◆ **Страница**
Илья Репин - Корней Чуковский
Шрифт:
Интервал:
Закладка:
«— Вы не смотрите, что он еще молокосос, а ведь такое стер-во — как за хлеб, так за брань: нечего говорить, веселая наша семейка».
Или:
«— У його в носi не пусто: у його волосся не таке: вiн щось зна». — «Та й дурень кашу зварить, як пшено та сало». — «Та як чухоня гарна, та хлiб мягкий, так геть таки хунтова».
Читая свои воспоминания вслух, он умело воспроизводил интонации крестьянского говора, даже немного утрируя их.
Не забуду, как, рассказывая (а впоследствии и читая нам вслух) свою повесть о «Бурлаках на Волге», он передавал восклицание того пастуха, который целыми часами глядел на блестевшую крышку от ящика с красками и потом сказал о ней, расплываясь в улыбке, словно лакомка о вкусной еде:
— Больно гоже!
Подражая пастуху, Илья Ефимович блаженно и сладко растягивал эти два слова и зажмуривал от удовольствия глаза.

◆ **Исходные данные**
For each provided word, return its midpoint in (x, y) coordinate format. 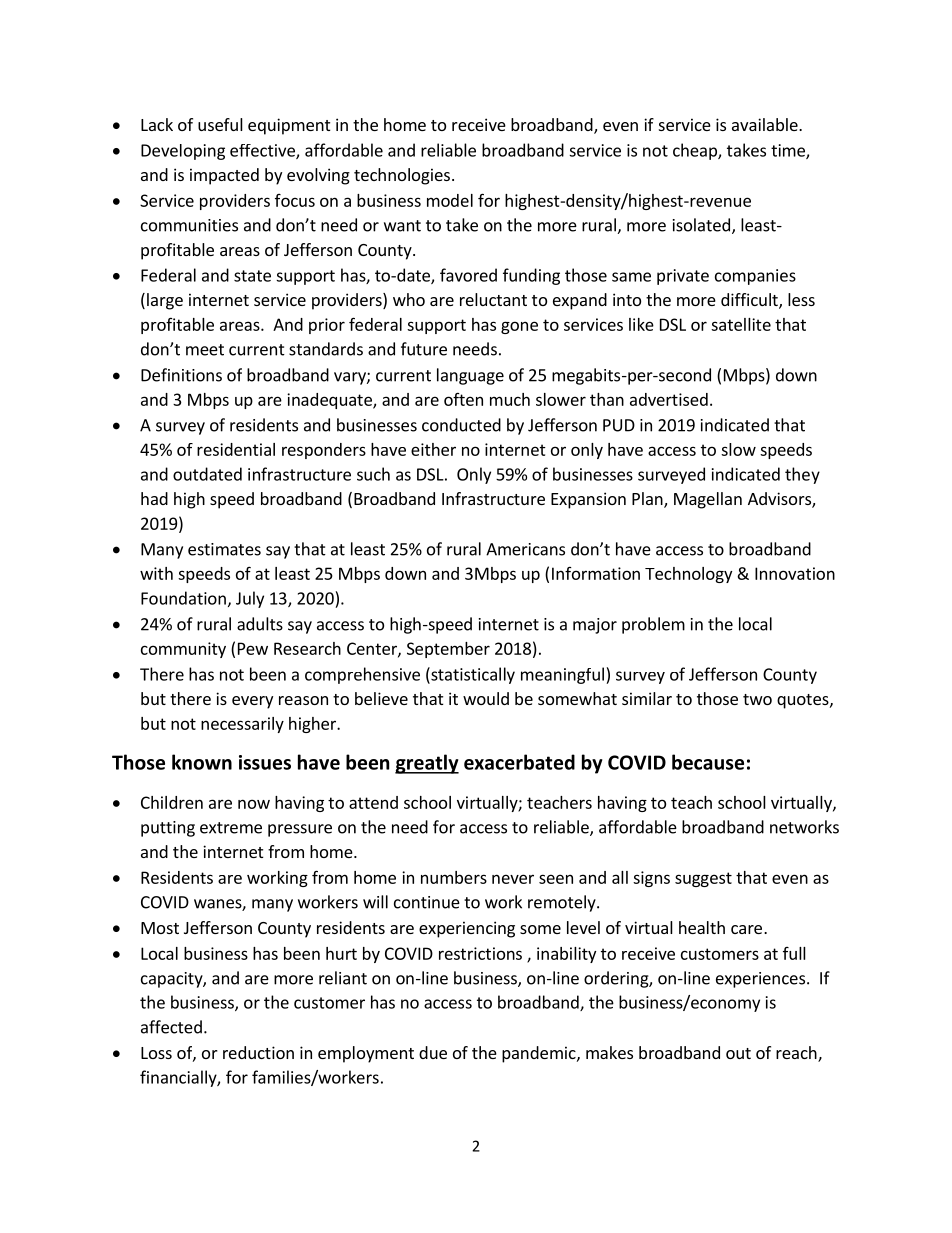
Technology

◆ **Короткое задание 1**
Пожалуйста, перепишите фрагмент отрывка о Репине, начиная со слов «Читая свои воспоминания» и заканчивая словами «от удовольствия глаза.».
◆ **Короткое задание 2**
Ответьте по отрывку о Репине:
(a) Как он воспроизводил интонации крестьянского говора, когда читал свои воспоминания вслух?
(b) На что целыми часами глядел пастух?
(c) Что Илья Ефимович делал с глазами, подражая пастуху?
◆ **Короткое задание 3**
Продолжите отрывок о Репине, начав сразу после его последнего предложения.
Данные здесь отдельный материал и к отрывку о Репине не относятся.

◆ **Итоговый ответ 1**
Читая свои воспоминания вслух, он умело воспроизводил интонации крестьянского говора, даже немного утрируя их.
Не забуду, как, рассказывая (а впоследствии и читая нам вслух) свою повесть о «Бурлаках на Волге», он передавал восклицание того пастуха, который целыми часами глядел на блестевшую крышку от ящика с красками и потом сказал о ней, расплываясь в улыбке, словно лакомка о вкусной еде:
— Больно гоже!
Подражая пастуху, Илья Ефимович блаженно и сладко растягивал эти два слова и зажмуривал от удовольствия глаза.

◆ **Итоговый ответ 2**
(a) Умело, даже немного утрируя их.
(b) На блестевшую крышку от ящика с красками.
(c) Зажмуривал их от удовольствия.

◆ **Итоговый ответ 3**
Вообще в его статьях превосходный язык — пластический, свежий, выразительный и самобытный, — язык, не всегда покорный мертвым грамматическим правилам, но всегда живой и богатый оттенками.
Это тот язык, который обычно вызывал негодование бездарных редакторов, стремившихся к бездушной, обесцвеченной, полированной речи.
Вот наудачу несколько типично репинских строк:
«Наш хозяин закосолапил, лепясь по-над забором, прямо к Маланье…»
«…Заразительным здоровым хохотом… он вербовал всю залу».
«Сколько сказок кружило у нас…».
«…Сюртучок… сидел — чудо как хорошо: известно, шили хорошие портные; уже не Дуняшка культяпала спросонья».
«…Зонт мой… пропускал уже насквозь удары дождевых кулаков».
«Уже бурлаковавшие саврасы… нахально напирали на меня…».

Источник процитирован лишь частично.